Сразу начинают пульсировать в памяти строчки
Луговского:
На третьей полке,
поджав колени,
в худом вагоне
ехать, ехать, ехать, ехать...
Если я скажу, каждый угадает, отзовется на этот колдовской ритм, совпадет с моим движением.
Качает, укачивает, вплюскивает меня в плоскую полку, по-стукивает, по-скрипывает, отдаюсь несобственному движению, закрыв глаза, забывшись,
когда я еду?
В мои десять лет? - первый раз к Бате...
Наконец-то прорвались все ожидания, земля отпустила мои корни... До этого я только провожала, маму в командировки, папу...
Вокзал. Перрон. Даже в вагоне сидели, будто ехали.
Ведь мы, живущие в провинциях при железной дороге, с колыбели прислушиваемся к зову поездов. В ночи далеко разносится тяжелое вздрагивание колес, громыхание буферов, - перегоняют составы на рамочные пути; а этот особенный вокзальный голос; еще тогда были паровозные гудки и надсадное шипение спущенного пара, - им обдаст коленчатые суставы огромных выразительных колес, - те дернутся туда-сюда и станут, - в них видна усталость.
Может быть, мы едем с мамой в мою первую Москву? Мама рассказывает о городах, станциях, подъезжаем к Уралу, здесь их как раз обокрали, когда в свои пятнадцать лет ехала она с подружкой учиться в Киевский университет. Двадцать первый год. Ехали тогда месяцами, спотыкаясь о все полустанки, в тифу, без денег, со своей постелью, с чайником. Все украли, только чайник остался, с ним же обратно ехали, - в университет они опоздали да и возрастом не вышли...
Все еще удивляются, - в кого я - бродяга?
А мамин папа Готфрид Христофорович к пятнадцати годам объездил всю Европу под вагонами, или как там у них принято, собирался махнуть в Америку, да захотелось ему напоследок Петербург посмотреть, там и остался, понравилось, выучился на фельдшера и по контракту с англичанами поехал в Казахстан на рудники. Вот ведь как получилось. И всю жизнь подбирал и лечил всех беспризорных, и собак, и кошек, и волчат брошенных.
Он был австриец, рано лишился родителей, его брата взяла польская семья, а его - немецкая.
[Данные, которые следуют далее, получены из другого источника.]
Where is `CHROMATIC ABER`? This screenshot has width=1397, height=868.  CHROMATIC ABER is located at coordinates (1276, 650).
Только он убежал.
Как коротки на поверку биографии...
О родителях великих людей еще пишут даты рождения-смерти; отец был, допустим, тоже чем-нибудь знаменит, но пил сильно; а мать, обычно, хорошо играла на рояле, знала языки, но все больше болела и рано умерла. А у родителей рядовых людей мы часто даже имена опу-скаем: "ну, знаешь, эта, у нее еще муж пьет, да ты знаешь, - сын - хулиган, ну так ее опять в больницу увезли". Вот и вся биография.
О чем это я, Господи?..
Станция. Сейчас, поди, контролер войдет... Нет, поехали... Колеса наверчивают бесхитростные круги:
Сав-ва ро-дился,
Сав-ва женился,
Сав-ва родил дете-е-ей...
На мотив Хава-Нагива.
А может, это мы с Колькой и Бовином "убегаем из дома" с получетвертого курса?
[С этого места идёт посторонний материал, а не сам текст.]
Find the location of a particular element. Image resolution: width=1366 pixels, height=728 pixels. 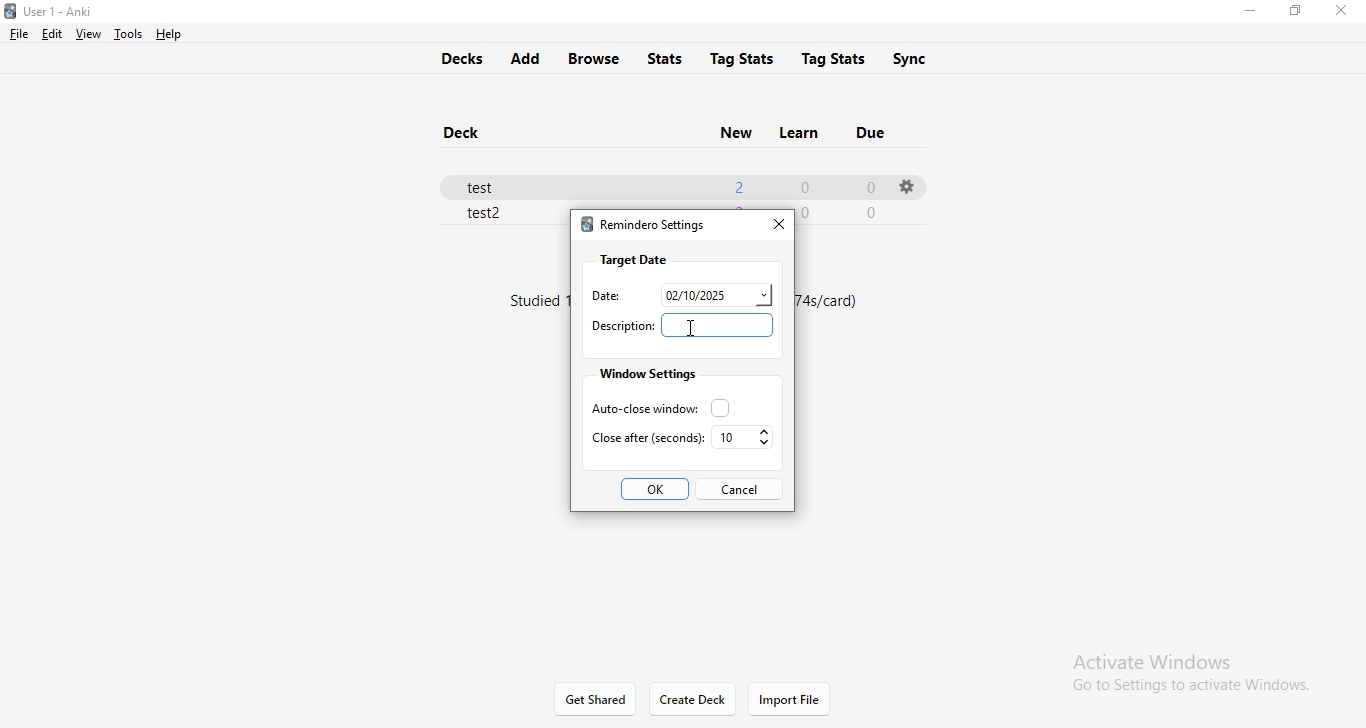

Контролеров мы очень боимся. А чего, спрашивается? Подумаешь, выгонит, - в другой залезем. Мы же бродяги.
А с чего, собственно, вы побежали?
Да ни с чего, если вспомнить "отрывной момент". Стояли у переезда, ждали, когда поезд пройдет. Конечно, обязательный в таких случаях банальный разговор, особенно если еще мало знакомы и хочется понравиться:
- Вот бы сесть в поезд и уехать...
Кто первый сказал, не имеет значения, - это тот момент, когда думают одинаково.
Он-то и решает дело.
Но если хотите подробнее.., - мы были подогреты еще иной романтикой. Это ведь мы с Колькой просто шли в магазин, еды не хватило. А вообще мы красили стены.
Стены как стены, - неприкосновенные границы жилища. В наших средне-интеллигентских квартирах они чаще всего голые, строгие (в других они, бывает, навсегда убраны в ковры и репродукции).
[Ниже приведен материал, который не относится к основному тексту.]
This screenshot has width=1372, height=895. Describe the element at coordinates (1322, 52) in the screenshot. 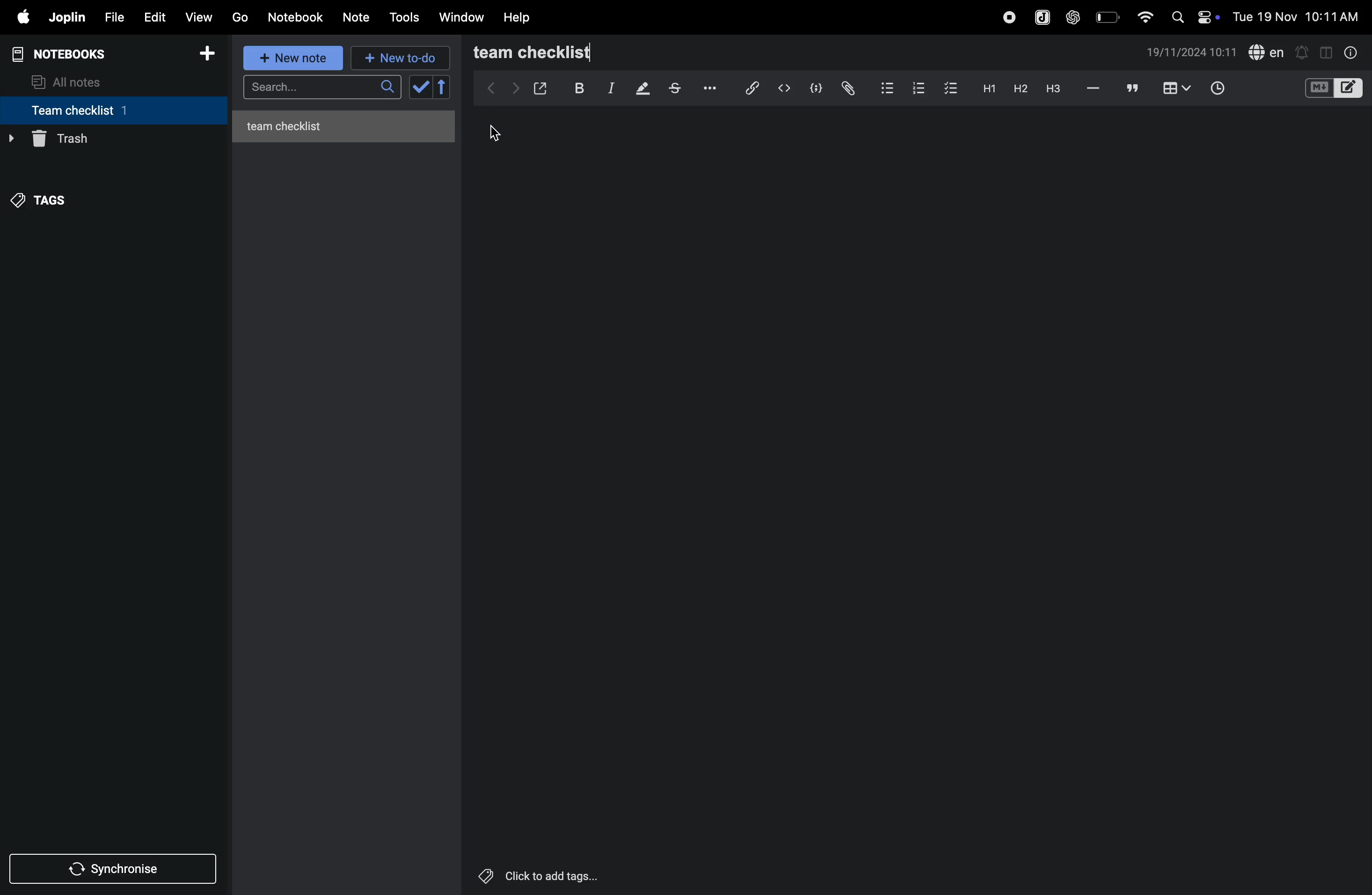

I see `toggle editor` at that location.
У нас дома собралась "наша банда", как говорит мама. А мама-то как раз и уехала. На нас с сестрой всегда в таких случаях нападала деятельность. Мы взяли и побелили. И вот сидим, пьем чай с бабушкиными пирогами, поглядываем на беленые стены... А Юрка "Мордоляпа", наш нереализованный художник и говорит:
- Я в школе не мог учиться, сижу, смотрю на доску, и, думаю, столько на ней можно всего нарисовать!..
И все сразу загалдели: Сокрушить стены! Проломить пространство! Что?.. А-а, чай несут. Ну конечно, два стакана. Нет, сахар вприкуску. Занятно, право, - так бы ни за что не стал пить эту железнодорожную воду, а потом вспомнишь поезд и "чай" с особенным смаком произносишь, - как же, еще и в подстаканнике...
Так, что? Ах, да... В общем, мы решили расписать стены. Сокрушили, что надо! - густо-красное болото с черной цаплей встало с одной стороны; сине-белая даль моря легла с другой (не без алого паруса, конечно); третью стену проломило китайское дерево с коричневыми узлами и горизонтальный во весь пролом - прыжок тигра, тоже китайского, - Бовин тогда увлекался Древним Китаем.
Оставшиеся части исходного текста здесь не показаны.